Я знаю, что многие говорят с пренебрежением об этих мелочах и что петербургские журналы объявляют во всеуслышание, что народность не в бороде и не в зипуне. Я не спорю. Не имею притязаний на монополию любви к России и не изъявляю сомнения насчет чувств наших критиков. Я готов не только признать в них любовь к нашей Святой Руси, но готов признаться и в том, что это чувство похвальнее во многих из них, чем во мне: во мне оно невольно и прирожденно; во многих из них оно - чувство, приобретенное волею и рассудком и, так сказать, наживное. Но, с другой стороны, от этой разницы в начале чувства происходят, может быть, разные понятия о предметах и разные взгляды на народность.
Тонкие, невидимые струны, связывающие душу русского человека с его землею и народом, не подлежат рассудочному анализу. Может быть, нельзя доказать, чтобы русская песня была лучше италиянской баркаролы или тарантеллы; но она иначе отзывается в русском ухе, глубже потрясает русское сердце. Точно так же для русского глаза особенно приятны образы, окружавшие его детство и встречавшие его взгляд на свободе сельского простора. Нападение на русское платье есть нападение на свободу вкуса и чувства, нисколько не посягающую на чужой вкус и чужое чувство; оно будет разумно только тогда, когда будет доказано, что фрак разумнее или удобнее зипуна, или когда художники произнесут приговор о сравнительном изяществе нарядов. До тех пор отвержение одежды только потому, что она русская одежда, должно казаться несколько странным, чтобы не сказать: несколько оскорбительным.

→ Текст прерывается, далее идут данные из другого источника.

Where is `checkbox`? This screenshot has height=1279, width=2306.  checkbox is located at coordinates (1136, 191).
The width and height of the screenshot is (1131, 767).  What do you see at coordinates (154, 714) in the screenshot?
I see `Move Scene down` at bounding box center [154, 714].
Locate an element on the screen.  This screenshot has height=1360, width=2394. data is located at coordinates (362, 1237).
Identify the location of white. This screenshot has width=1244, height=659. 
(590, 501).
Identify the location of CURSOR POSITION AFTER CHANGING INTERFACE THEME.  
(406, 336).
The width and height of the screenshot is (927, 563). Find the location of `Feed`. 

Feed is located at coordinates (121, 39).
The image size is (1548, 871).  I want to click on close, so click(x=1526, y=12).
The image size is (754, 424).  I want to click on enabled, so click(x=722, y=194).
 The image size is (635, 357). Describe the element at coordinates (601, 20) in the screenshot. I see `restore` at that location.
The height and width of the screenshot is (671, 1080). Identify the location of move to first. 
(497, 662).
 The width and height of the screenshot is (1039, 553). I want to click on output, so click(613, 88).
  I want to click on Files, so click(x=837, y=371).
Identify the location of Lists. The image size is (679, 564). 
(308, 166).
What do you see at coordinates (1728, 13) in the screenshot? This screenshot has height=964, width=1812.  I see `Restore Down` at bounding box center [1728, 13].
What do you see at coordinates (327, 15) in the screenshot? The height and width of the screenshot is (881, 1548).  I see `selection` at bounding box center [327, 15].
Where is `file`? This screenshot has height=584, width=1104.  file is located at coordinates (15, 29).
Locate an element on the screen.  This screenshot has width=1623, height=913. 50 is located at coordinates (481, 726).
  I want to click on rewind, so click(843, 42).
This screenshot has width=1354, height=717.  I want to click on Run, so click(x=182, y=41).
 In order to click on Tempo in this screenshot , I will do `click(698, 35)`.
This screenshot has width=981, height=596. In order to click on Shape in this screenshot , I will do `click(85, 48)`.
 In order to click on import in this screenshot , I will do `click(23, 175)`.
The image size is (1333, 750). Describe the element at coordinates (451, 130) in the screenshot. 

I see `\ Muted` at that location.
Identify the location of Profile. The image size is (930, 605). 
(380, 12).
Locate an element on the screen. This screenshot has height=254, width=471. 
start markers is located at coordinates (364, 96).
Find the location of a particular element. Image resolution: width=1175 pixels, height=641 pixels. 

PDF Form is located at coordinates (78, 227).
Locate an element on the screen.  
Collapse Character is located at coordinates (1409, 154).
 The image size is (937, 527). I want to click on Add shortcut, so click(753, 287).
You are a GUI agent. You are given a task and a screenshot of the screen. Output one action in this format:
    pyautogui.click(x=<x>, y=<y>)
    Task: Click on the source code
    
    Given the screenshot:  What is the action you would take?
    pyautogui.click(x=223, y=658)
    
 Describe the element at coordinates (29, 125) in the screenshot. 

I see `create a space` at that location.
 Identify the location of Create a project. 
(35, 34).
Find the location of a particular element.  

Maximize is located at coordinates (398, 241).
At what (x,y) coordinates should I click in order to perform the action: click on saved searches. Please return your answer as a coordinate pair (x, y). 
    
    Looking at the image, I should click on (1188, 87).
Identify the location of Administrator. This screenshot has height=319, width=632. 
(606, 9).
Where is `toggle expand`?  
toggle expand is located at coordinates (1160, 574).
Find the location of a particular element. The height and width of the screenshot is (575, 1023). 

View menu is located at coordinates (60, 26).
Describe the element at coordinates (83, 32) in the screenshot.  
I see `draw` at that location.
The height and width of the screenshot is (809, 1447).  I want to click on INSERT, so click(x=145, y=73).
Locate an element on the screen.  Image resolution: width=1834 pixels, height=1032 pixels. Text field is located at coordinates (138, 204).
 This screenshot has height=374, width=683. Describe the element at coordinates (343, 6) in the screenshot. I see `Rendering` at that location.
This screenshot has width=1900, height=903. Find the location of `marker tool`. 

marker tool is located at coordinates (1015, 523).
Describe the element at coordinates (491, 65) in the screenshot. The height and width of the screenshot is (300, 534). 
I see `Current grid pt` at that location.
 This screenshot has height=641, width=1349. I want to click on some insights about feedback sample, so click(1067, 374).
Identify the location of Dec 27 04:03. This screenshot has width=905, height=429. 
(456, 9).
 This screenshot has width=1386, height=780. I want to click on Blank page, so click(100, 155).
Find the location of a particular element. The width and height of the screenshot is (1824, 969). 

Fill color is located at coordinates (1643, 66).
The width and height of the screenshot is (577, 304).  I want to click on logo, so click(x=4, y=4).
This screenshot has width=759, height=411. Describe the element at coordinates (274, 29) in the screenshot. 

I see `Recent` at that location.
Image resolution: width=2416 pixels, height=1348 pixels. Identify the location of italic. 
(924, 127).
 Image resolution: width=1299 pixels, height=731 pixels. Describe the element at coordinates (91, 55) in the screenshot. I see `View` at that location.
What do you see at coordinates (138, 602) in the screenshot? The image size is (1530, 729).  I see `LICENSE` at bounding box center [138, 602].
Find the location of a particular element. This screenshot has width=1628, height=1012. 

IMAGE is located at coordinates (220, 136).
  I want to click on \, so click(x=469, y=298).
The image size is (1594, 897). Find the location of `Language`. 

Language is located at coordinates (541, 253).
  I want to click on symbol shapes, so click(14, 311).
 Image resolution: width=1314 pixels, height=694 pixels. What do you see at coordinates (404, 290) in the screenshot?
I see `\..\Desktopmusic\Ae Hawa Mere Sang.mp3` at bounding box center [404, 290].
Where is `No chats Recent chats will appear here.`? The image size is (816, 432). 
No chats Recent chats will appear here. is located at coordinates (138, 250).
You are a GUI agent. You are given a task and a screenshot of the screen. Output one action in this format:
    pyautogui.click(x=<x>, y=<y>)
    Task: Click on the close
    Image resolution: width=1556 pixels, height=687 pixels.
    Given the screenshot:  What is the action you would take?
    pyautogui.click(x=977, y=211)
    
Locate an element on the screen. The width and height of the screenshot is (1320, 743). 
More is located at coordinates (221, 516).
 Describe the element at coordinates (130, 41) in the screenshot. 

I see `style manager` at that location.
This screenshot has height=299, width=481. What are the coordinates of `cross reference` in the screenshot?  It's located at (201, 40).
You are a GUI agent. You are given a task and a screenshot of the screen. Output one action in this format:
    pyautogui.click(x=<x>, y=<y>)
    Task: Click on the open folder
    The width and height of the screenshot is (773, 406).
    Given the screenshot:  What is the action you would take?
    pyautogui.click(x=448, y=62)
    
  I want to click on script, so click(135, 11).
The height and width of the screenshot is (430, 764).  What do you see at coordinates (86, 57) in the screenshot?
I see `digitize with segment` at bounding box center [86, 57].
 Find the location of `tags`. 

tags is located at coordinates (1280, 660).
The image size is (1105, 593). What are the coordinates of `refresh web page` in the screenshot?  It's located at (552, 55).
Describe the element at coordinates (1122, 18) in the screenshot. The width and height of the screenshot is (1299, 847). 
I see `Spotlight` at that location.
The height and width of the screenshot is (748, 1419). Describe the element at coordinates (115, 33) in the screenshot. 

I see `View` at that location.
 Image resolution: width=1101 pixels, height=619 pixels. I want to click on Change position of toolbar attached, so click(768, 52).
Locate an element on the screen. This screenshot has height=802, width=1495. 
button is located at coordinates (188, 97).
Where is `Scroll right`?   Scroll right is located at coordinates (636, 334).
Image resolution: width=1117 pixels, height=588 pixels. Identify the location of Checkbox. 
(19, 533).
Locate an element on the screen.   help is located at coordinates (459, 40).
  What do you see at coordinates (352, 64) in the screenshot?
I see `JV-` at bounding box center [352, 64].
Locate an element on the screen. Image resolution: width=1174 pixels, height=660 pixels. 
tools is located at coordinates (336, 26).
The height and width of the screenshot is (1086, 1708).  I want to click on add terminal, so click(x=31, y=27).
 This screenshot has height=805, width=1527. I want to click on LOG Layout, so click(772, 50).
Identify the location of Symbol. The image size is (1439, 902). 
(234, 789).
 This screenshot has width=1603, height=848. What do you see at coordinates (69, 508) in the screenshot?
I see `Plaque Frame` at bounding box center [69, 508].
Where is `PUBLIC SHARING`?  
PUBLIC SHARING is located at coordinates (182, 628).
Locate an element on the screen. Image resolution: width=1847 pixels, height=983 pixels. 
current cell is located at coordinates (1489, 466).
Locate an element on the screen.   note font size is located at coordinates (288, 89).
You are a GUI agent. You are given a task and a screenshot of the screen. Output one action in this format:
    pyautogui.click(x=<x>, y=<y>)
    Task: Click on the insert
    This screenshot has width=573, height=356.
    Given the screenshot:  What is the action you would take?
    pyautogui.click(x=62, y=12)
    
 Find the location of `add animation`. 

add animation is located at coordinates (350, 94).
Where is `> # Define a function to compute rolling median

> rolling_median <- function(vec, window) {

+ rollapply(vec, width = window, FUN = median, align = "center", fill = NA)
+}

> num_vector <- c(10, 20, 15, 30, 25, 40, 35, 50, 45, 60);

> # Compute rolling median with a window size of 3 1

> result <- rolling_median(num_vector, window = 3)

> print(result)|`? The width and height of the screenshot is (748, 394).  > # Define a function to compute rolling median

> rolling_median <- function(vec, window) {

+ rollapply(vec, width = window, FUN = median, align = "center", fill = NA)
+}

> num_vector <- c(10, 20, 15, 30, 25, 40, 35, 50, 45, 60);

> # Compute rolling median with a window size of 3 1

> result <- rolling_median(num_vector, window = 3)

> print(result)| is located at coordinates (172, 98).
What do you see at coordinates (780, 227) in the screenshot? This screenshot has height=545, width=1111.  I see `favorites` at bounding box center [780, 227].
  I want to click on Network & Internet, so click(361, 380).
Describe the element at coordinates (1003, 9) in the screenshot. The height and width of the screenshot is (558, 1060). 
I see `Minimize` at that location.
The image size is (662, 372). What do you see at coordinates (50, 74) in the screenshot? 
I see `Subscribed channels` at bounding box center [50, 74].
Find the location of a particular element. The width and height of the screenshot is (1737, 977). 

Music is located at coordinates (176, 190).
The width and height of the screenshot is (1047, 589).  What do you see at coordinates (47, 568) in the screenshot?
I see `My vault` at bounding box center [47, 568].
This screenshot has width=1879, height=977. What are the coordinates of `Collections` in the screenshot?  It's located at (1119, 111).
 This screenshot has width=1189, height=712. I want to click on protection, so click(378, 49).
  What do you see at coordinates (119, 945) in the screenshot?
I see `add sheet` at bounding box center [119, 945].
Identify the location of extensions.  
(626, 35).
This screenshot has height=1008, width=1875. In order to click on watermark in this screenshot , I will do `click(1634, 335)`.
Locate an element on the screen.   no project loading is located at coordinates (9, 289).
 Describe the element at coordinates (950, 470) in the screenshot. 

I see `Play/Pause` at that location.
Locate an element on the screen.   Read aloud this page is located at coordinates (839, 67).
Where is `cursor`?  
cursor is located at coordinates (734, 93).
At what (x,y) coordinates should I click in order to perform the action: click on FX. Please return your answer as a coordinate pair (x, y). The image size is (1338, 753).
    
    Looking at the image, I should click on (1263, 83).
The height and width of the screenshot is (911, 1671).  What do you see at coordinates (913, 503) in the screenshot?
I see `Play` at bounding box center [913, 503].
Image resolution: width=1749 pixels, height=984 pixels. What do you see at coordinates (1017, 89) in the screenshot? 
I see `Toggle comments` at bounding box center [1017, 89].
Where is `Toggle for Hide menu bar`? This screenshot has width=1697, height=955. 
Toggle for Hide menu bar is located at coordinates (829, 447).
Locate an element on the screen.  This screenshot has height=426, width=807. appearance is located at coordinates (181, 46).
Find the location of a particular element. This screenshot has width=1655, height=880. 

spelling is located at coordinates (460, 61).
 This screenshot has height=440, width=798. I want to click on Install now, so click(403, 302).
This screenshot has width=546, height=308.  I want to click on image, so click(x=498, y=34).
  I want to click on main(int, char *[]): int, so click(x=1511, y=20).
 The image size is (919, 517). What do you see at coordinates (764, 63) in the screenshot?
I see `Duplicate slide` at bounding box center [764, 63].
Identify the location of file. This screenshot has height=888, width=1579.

Конечно, о таких мелких подробностях не стоило бы упоминать, но не мешает и упомянуть, чтобы привести мысль и чувство так называемой образованной публики к большей простоте (необходимому условию того жизненного общения, о котором я уже говорил). Только в этой безыскусственной простоте может пробудиться возможность искусства, науки и разумного быта; ибо только в живом общении с народом выходит человек из мертвенного одиночества эгоистического существования и получает значение живого органа в великом организме; только при нем может всякая здравая мысль и всякое теплое чувство, возникшее в каждом отдельном лице, сделаться достоянием общим и получить влияние и важность, не изъявляя и не имея притязаний на важность и влияние; только при нем возможно то просвещение, к которому Запад стремится безнадежно и которого достигнуть не может вследствие своего внутреннего раздвоения. Конечно, для каждого из нас перевоспитание самого себя сопряжено с немалым трудом; но труда жалеть не должно, когда предположенная цель есть возрождение жизненных начал в нас и развитие истинного просвещения в Святой Руси.
Что до меня касается, то, приглядываясь к безплодным усилиям многих к добру и пользе, прислушиваясь к общим жалобам Европы на безжизненность, на безсвязность, на безплодность общества, я не могу не считать отрадным такого состояния, в котором каждое частное лицо, как бы ни было низко или высоко его звание, как бы ни были скромны или блистательны его способности, чувствует, что уже одним нравственным достоинством своей жизни оно вносит значительный вклад в общую сокровищницу и что, с другой стороны, сколько бы оно ни вносило в нее, оно всегда получает из нее во сто крат более, чем может принести.
Примечание
[1] В истории нашей Руси идея единства общинного лежала всегда как основной камень всех общественных понятий; но долго происходила борьба мелких общин с идеей великой общины. Наконец, идея единства великой общины восторжествовала, после кровавых смут, ополчением всей Руси за Москву и избранием царя - молодого Михаила. Тогда обнаружилось, что единство, казавшееся следствием исторической случайности при царях Рюриковичах, было действительно делом Русской земли.